| Opis zadania |
Przeskaluj wiersze od tego z „How do I perform: Expand” do tego z „(x=366, y=183)” włącznie. Przepisz je razem z poleceniami, a każdą współrzędną w odpowiedziach pomnóż przez 2,15 i zaokrąglij do liczby całkowitej (połówki w górę), pomijając obrazy.
━━━ Materiał źródłowy
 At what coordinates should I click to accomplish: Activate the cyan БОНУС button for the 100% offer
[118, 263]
━━━━━━
━━━ Materiał źródłowy
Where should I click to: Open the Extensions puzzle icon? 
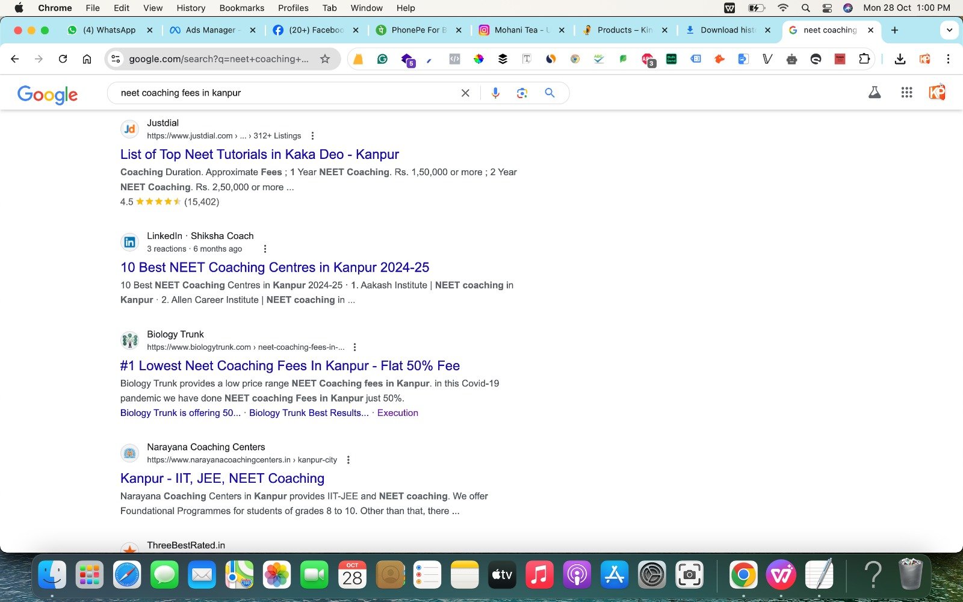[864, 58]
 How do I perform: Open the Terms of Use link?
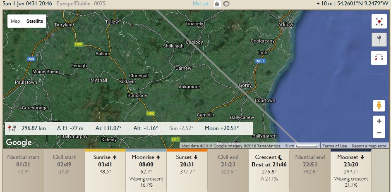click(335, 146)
━━━━━━
━━━ Materiał źródłowy
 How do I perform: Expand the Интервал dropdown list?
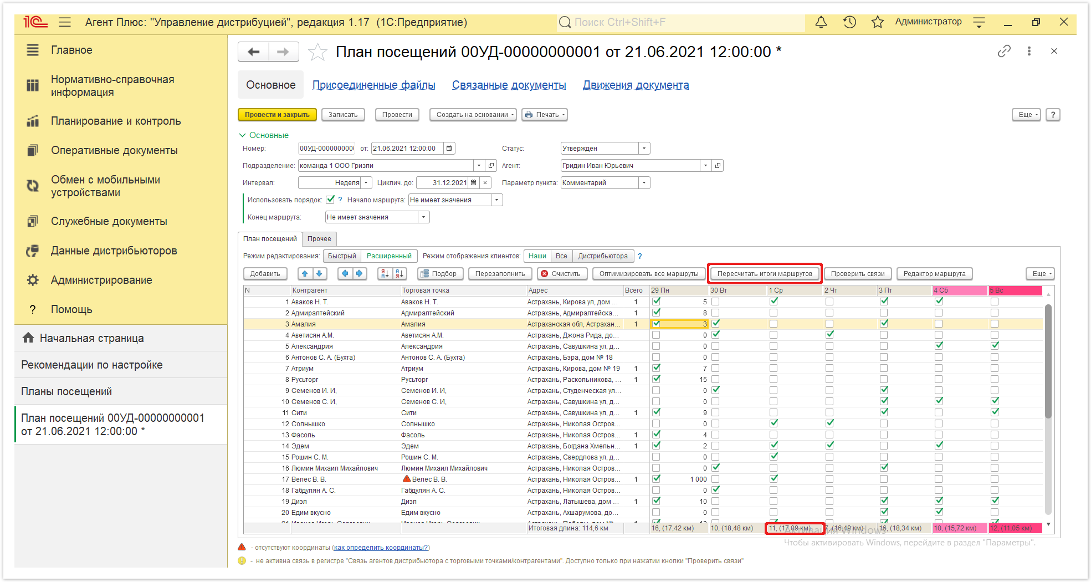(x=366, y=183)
━━━━━━
| Gotowe zadanie |
 How do I perform: Expand the Интервал dropdown list?
(x=787, y=393)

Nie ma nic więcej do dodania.